Visiting an ear nose and throat doctor who treats snoring and sleep apnea would help answer your questions. Most of the noise of snoring occurs back in your throat, not in your nose. The tissue around your tonsils, if still there, soft palate
, uvula, and back of tongue vibrate as you breathe while asleep and make the noise we call snoring. Your nose may contribute to this also. The deviated septum can decrease how much air you take in while you sleep and while awake, and a stuffy nose can wake people up in the night.
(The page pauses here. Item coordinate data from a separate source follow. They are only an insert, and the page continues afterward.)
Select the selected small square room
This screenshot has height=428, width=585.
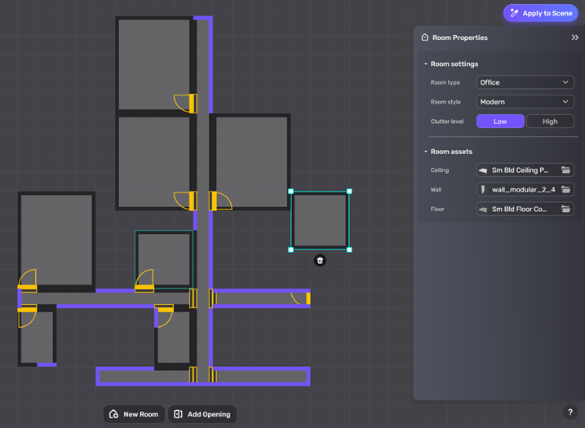pyautogui.click(x=320, y=221)
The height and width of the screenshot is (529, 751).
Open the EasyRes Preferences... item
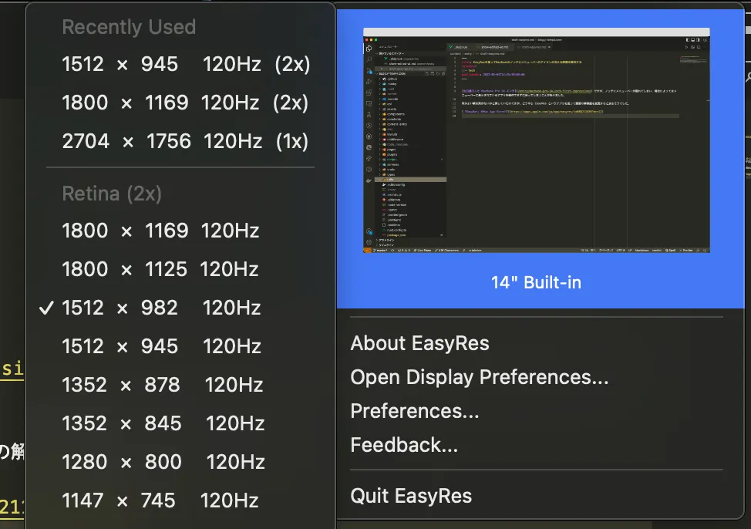414,411
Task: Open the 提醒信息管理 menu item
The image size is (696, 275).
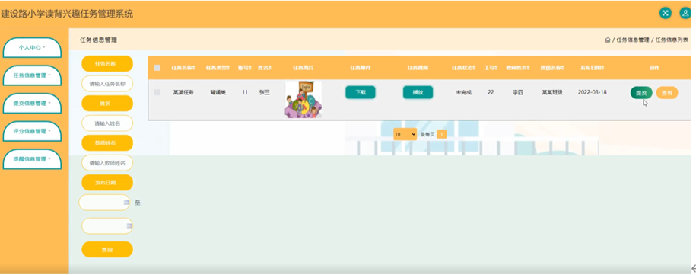Action: (x=32, y=159)
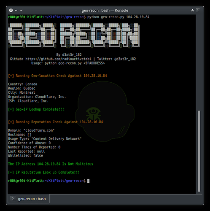Image resolution: width=210 pixels, height=211 pixels.
Task: Click the "cloudflare.com" domain value
Action: pyautogui.click(x=39, y=130)
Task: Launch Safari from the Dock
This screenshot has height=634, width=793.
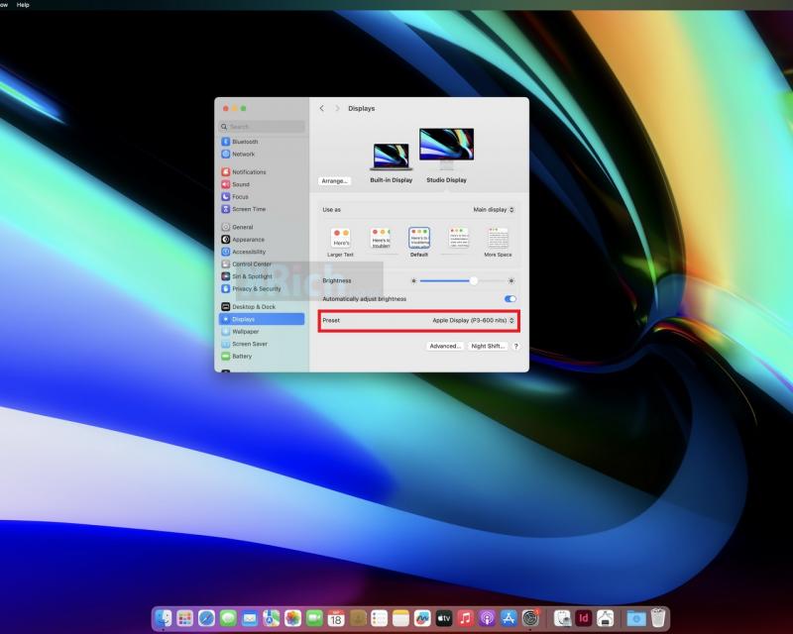Action: [x=206, y=618]
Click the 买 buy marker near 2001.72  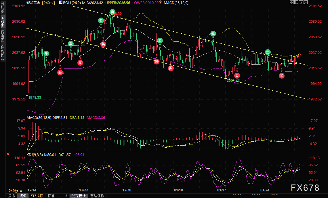tap(237, 76)
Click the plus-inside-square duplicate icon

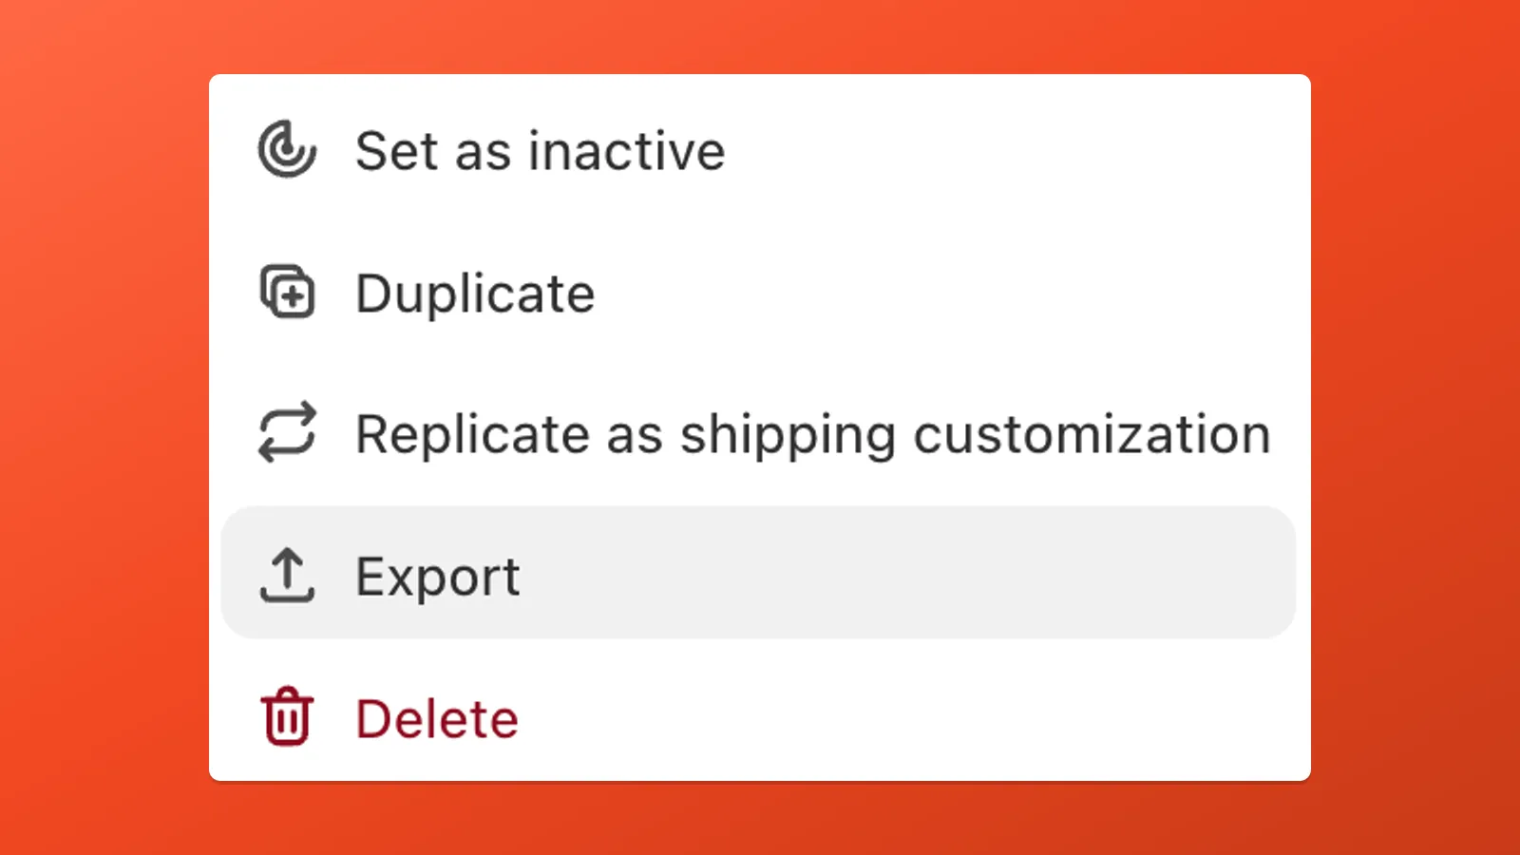click(288, 294)
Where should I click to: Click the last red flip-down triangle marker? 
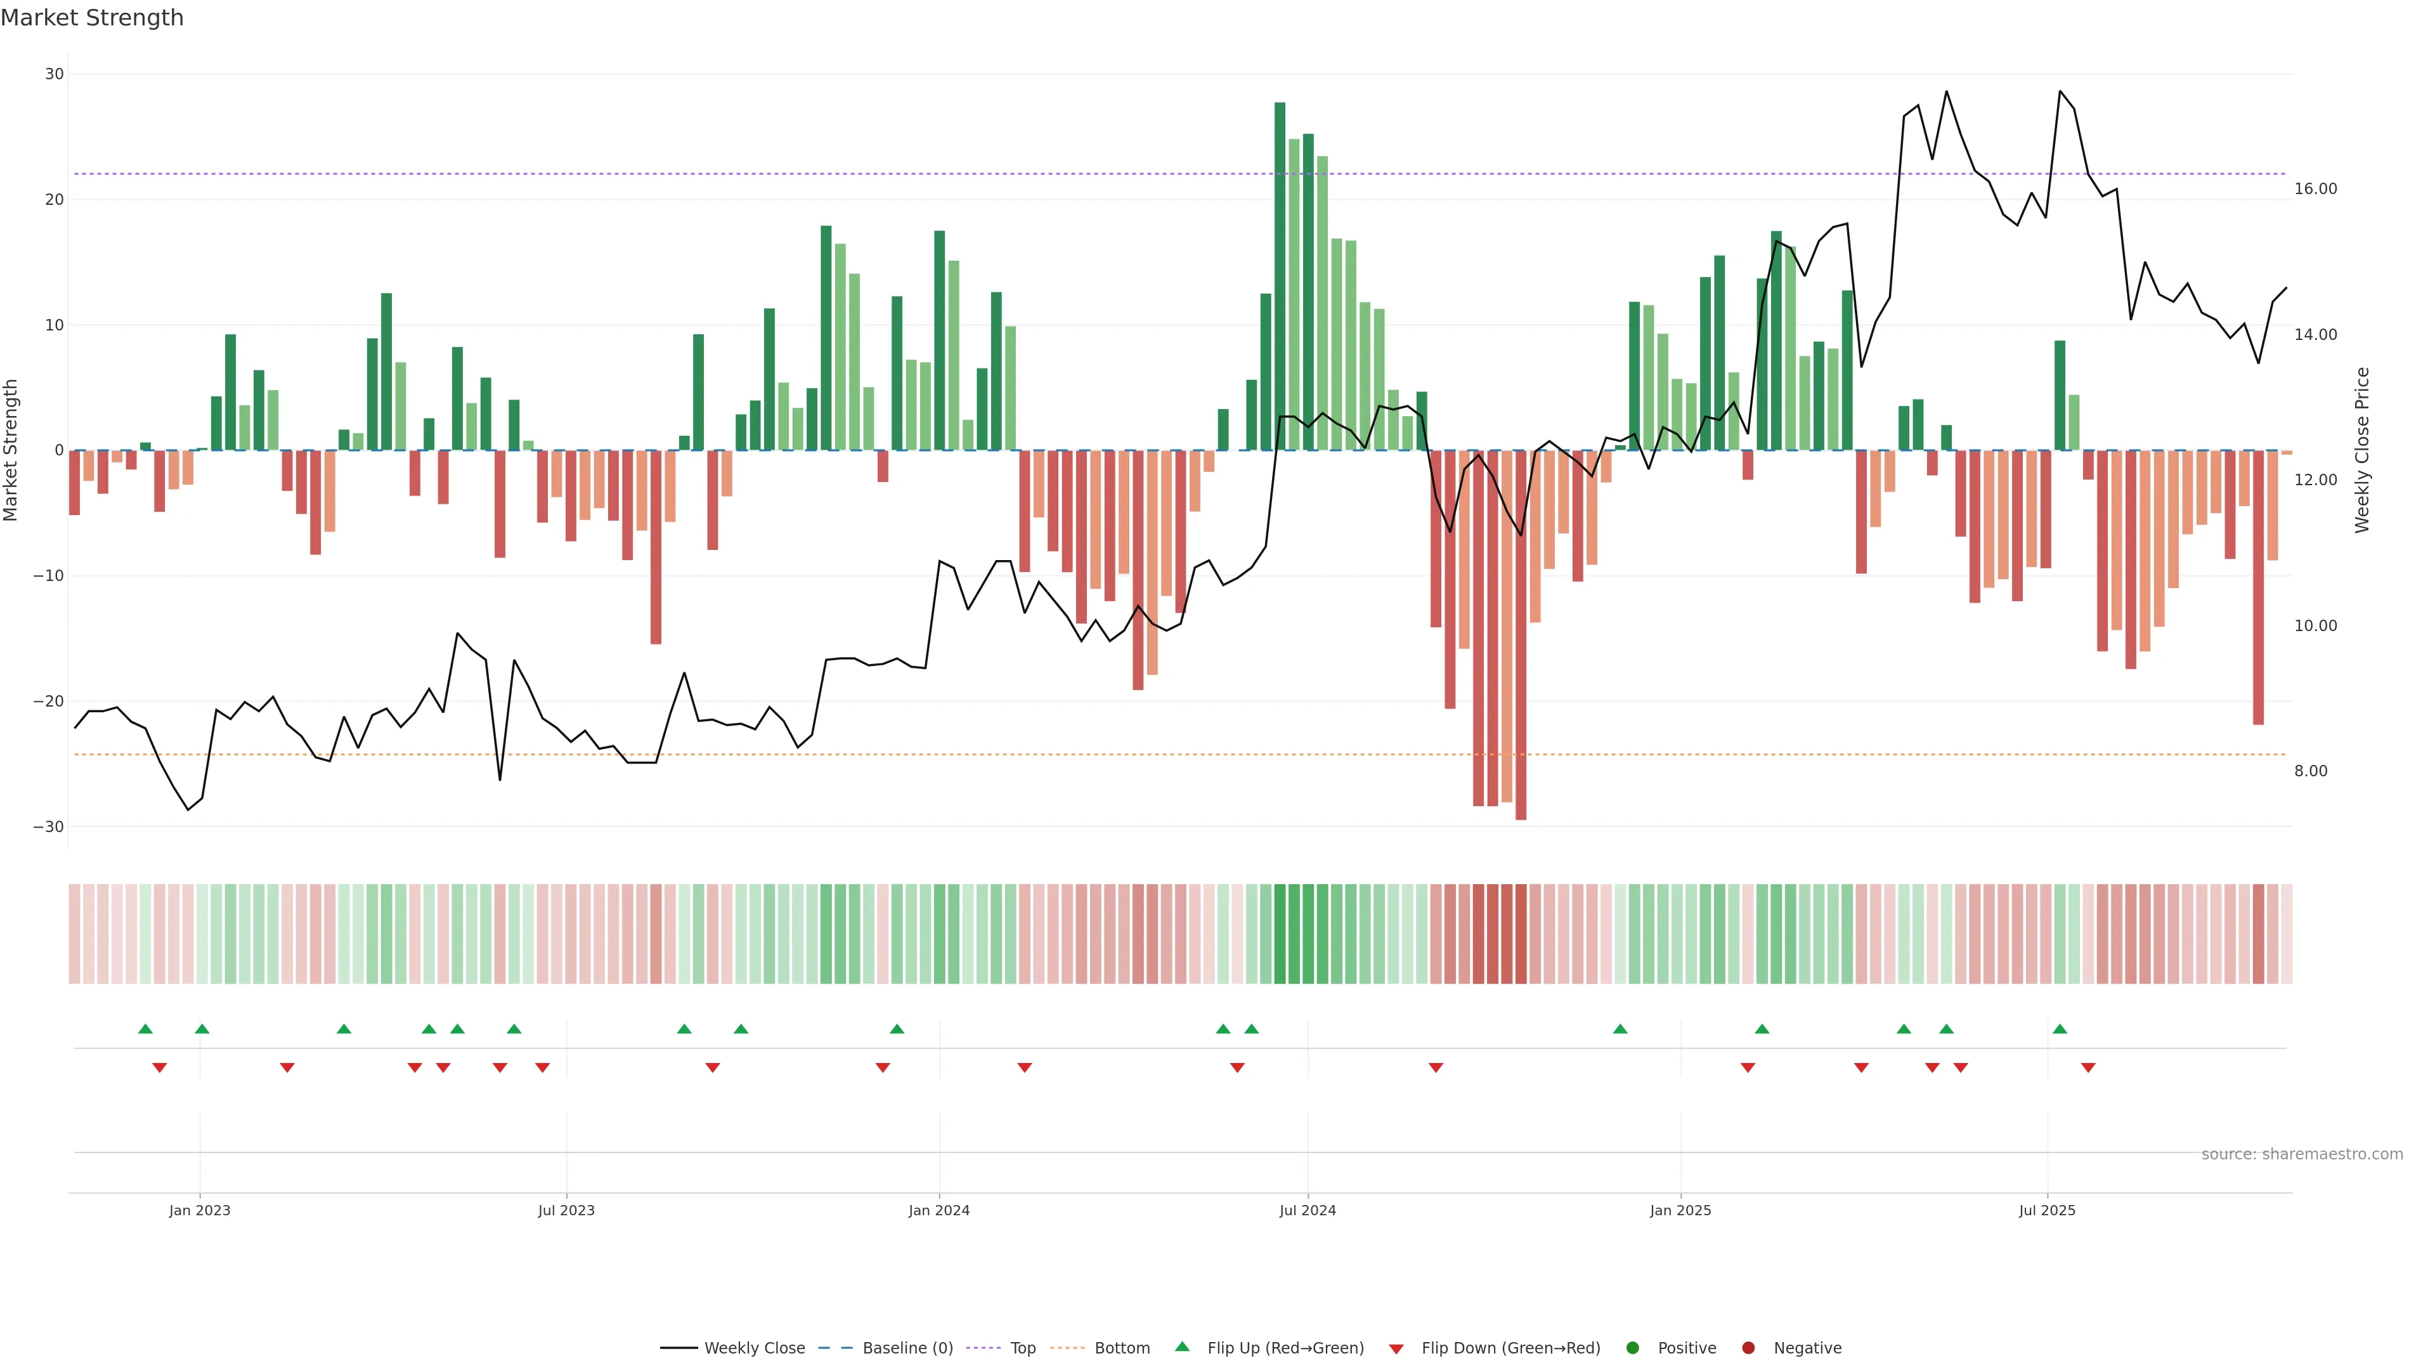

So the next big question is "do you have trouble breathing out of your nose?" not all deviated septums are significant. Usually the first thing we try for stuffy nose is a steroid nasal spray
, like generic flonase
. You need a good evaluation of your nose, looking for polyps, swelling of nasa tissue called turbinates, and signs of chronic sinus infection. Treating your stuffy nose might help snoring, and may help you sleep better. Treating your stuffy nose , either medically or surgically with a septoplasty
and turbinate surgery
, will not fix sleep apnea. It may allow you to wear a CPAP mask more comfortably, which is the most common, and usually best treatment for sleep apnea. It usually takes a sleep study
to determine if you have sleep apnea. If you do not, there are procedures that can be done on the palate or tongue that may help your snoring. There are also dental appliances that can help some snoring and some mild sleep apnea. If you can't tolerate cpap, sometimes surgery of your throat and or tongue is advised. Again, go visit your ENT doctor.